# C. albida spathe



## Ghazanfar Ghori (Jan 27, 2004)

Today one of my Cryptocoryne albida plants decided to flower. I've had C. albida growing emersed for almost 18 months now. It finally decided to send up a spathe. Two in fact. The 2nd one should open up within the next two weeks. The spathe on the outside isn't very impressive. Totally different story on the inside though. Take a look...

The spathe is approximately 8 cm long from the base of the kettle to the tip of the spathe. 









A creamy smooth pale color on the limb with just a few small speckles near the throat. The edges are quite pronounced.


















Once cut open you can see that the small speckles turn into red patterning all the way down into the kettle.









A well formed male part of the flower.


















Even the valve has the red pattern on it...

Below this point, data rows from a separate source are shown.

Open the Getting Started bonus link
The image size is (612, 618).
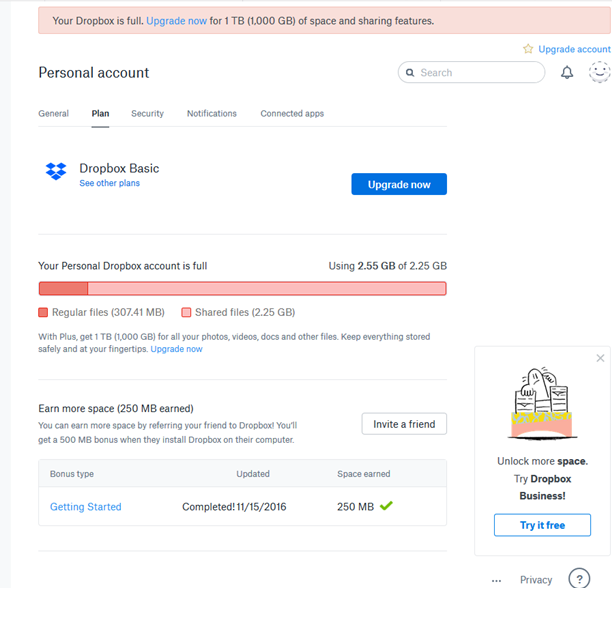85,507
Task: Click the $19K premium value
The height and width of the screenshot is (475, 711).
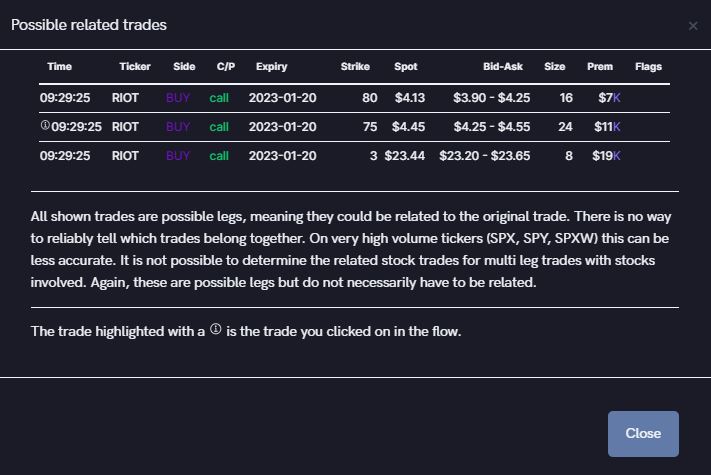Action: (606, 156)
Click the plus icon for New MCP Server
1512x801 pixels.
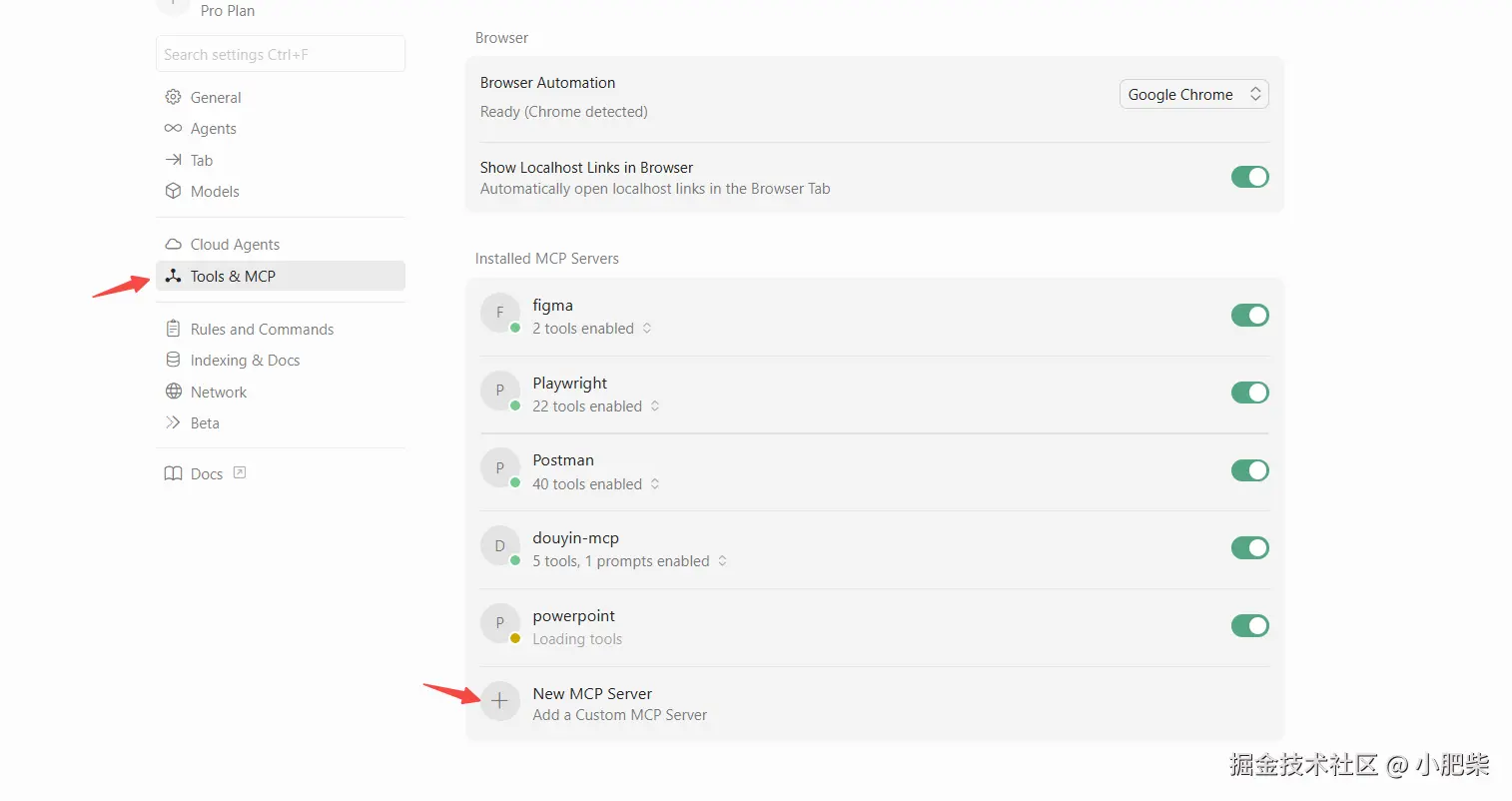[499, 701]
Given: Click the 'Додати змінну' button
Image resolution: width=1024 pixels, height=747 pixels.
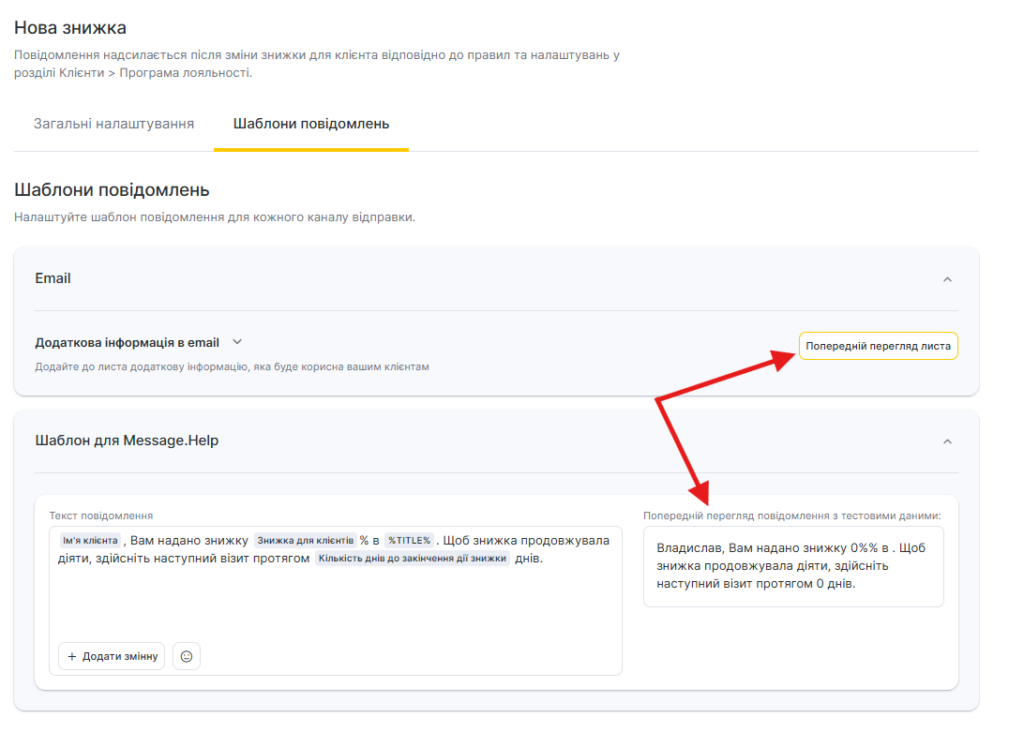Looking at the screenshot, I should coord(111,656).
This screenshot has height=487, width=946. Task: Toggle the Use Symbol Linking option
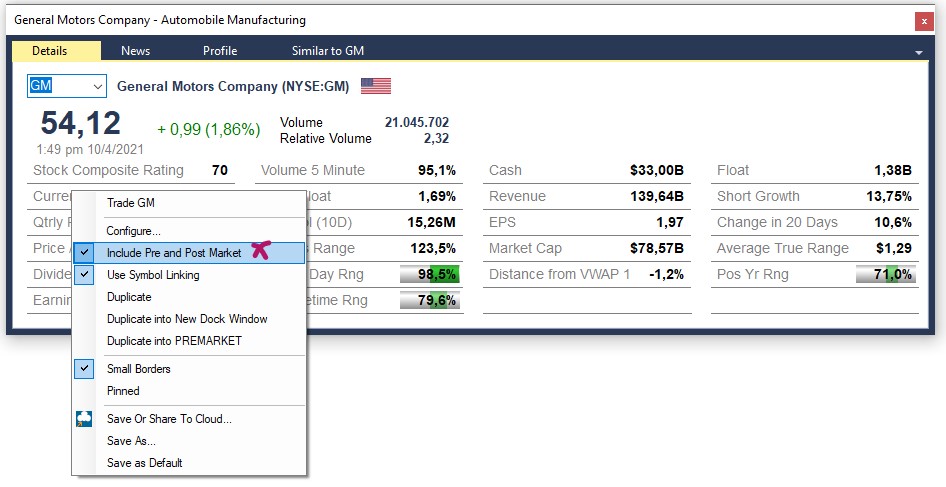153,275

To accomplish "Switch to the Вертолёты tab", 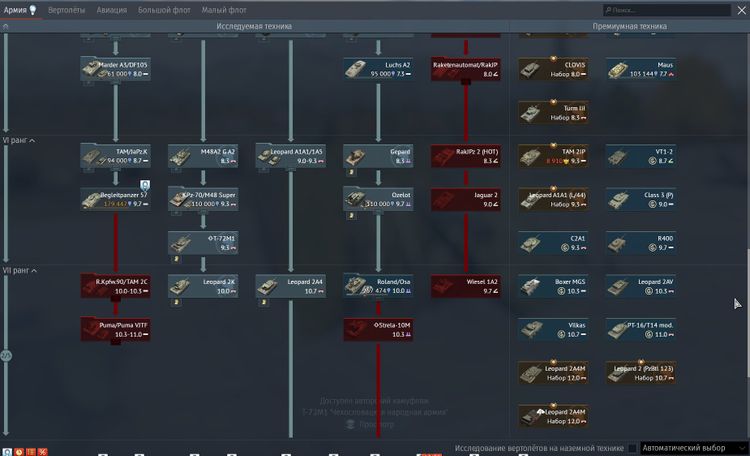I will click(66, 9).
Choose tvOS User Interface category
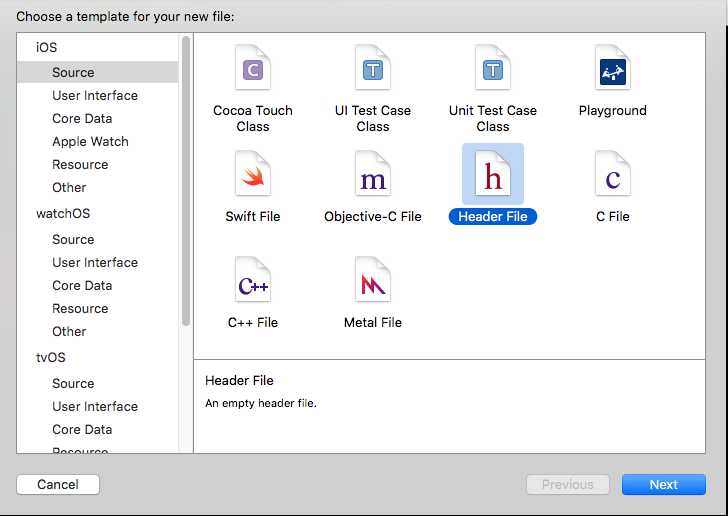The height and width of the screenshot is (516, 728). (x=95, y=406)
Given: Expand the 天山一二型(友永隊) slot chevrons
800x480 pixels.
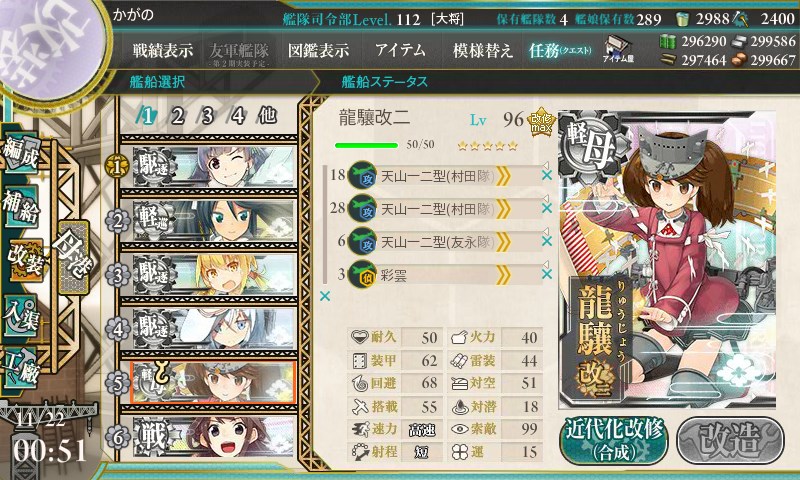Looking at the screenshot, I should click(503, 242).
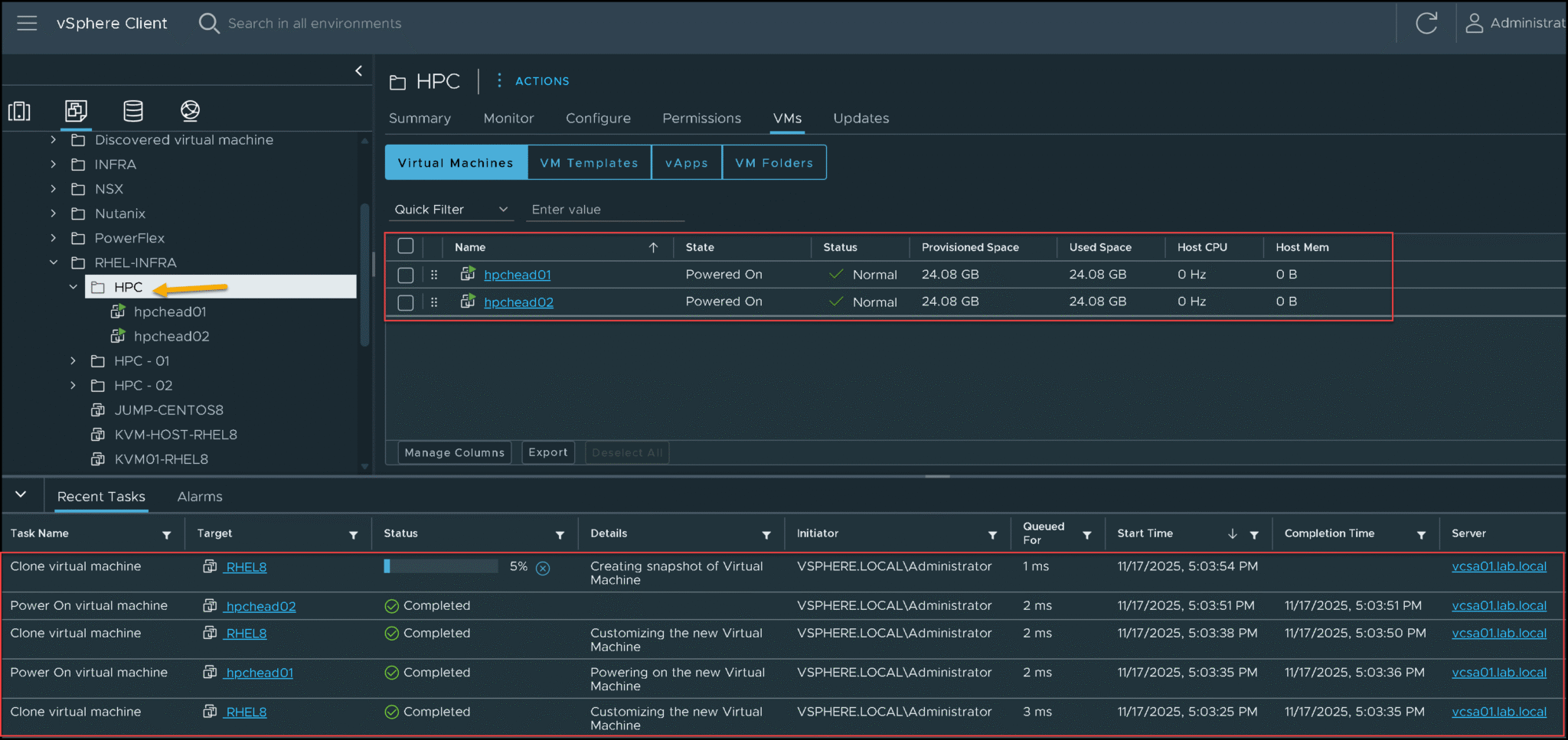Open the VM Templates tab
Viewport: 1568px width, 740px height.
pos(589,163)
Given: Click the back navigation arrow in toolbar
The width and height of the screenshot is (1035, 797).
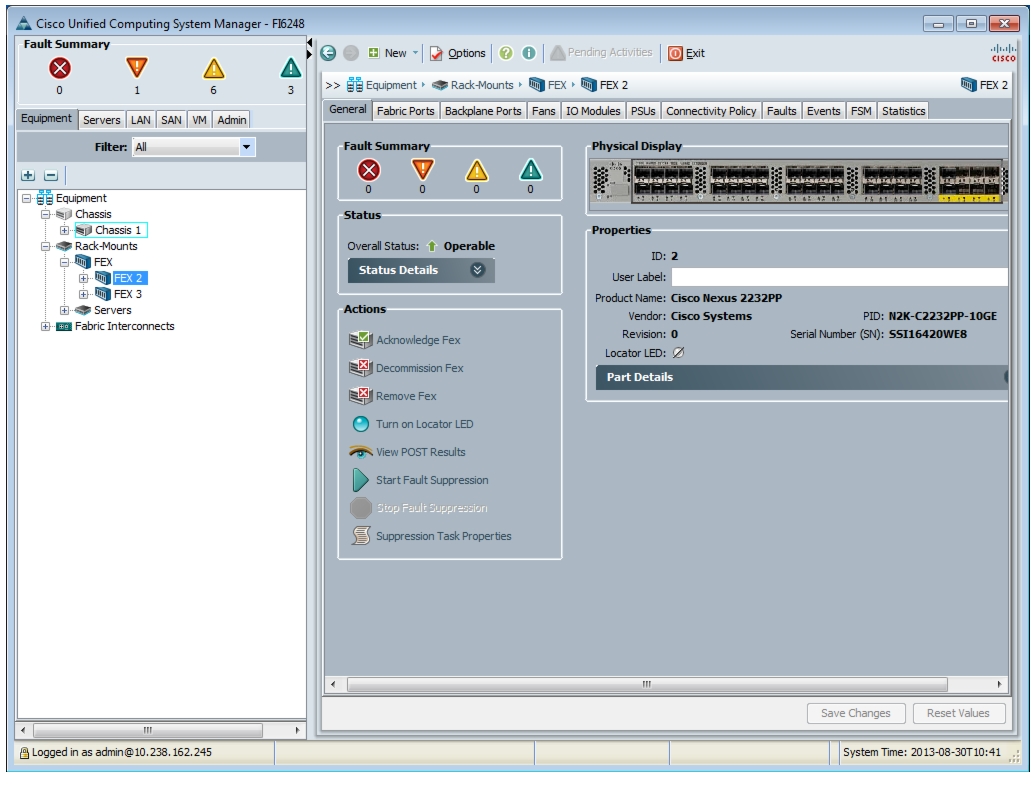Looking at the screenshot, I should click(x=328, y=53).
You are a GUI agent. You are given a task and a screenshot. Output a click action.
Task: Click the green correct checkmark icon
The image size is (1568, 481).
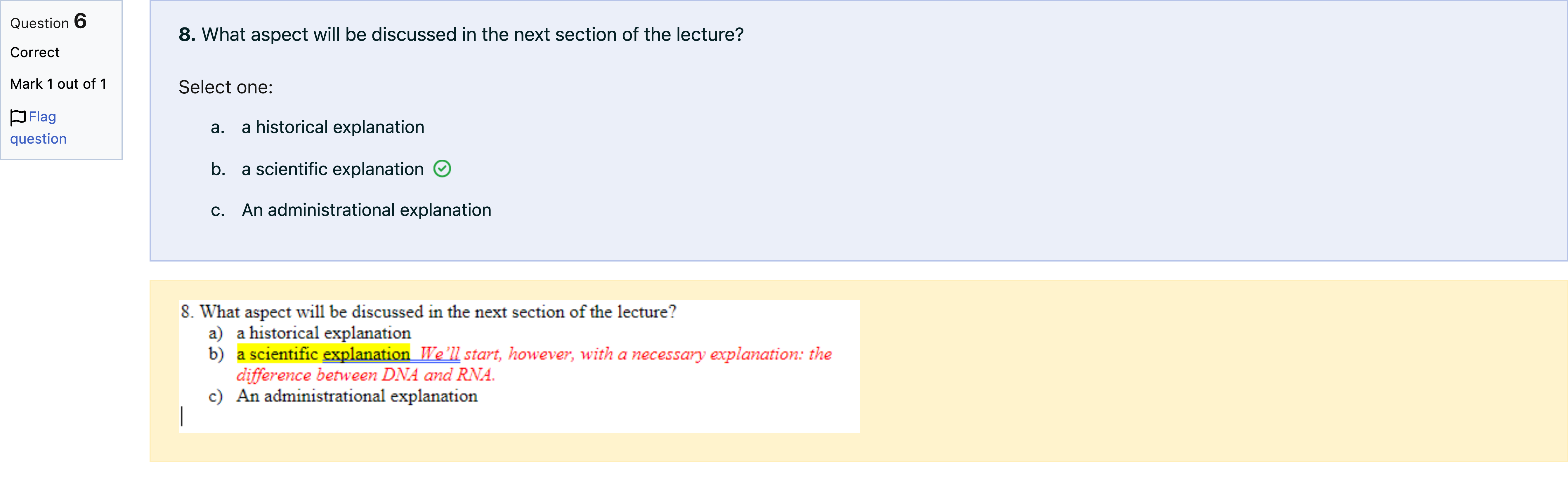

I noticed some interesting structure behind the male flower and removed it to get a better picture. These white bumps extrude from the kettle wall approximately 0.25mm


----------



## DelawareJim (Nov 15, 2005)

Very cool! Great job.

Cheers.
Jim


----------



## Khamul1of9 (Oct 25, 2005)

Hey nice job at opening it up. I have two of these that are now recovering from aphid attack. I had ants going in out of the tank sheparding the aphids.


----------



## AaronT (Apr 26, 2004)

That's awesome man. It's a tough one to propagate for sure. It's easy enough to grow, but runners take forever to appear for me.


----------



## Ghazanfar Ghori (Jan 27, 2004)

AaronT said:


> That's awesome man. It's a tough one to propagate for sure. It's easy enough to grow, but runners take forever to appear for me.


Same here - lucky to get 2-3 daughter plants a year from this one. What's odd is that they always appear
outside the pot. Guess it likes to throw out long runners. I recently increased the photoperiod on this plant - could have triggered the bloom. I also beleive this crypt generally likes more light than most anyway. Did you guys read Karen Randalls article in TAG? There are pictures of it growing among rocks in full tropical sun.


----------



## cryptoria (Dec 11, 2007)

Thanks for sharing!


----------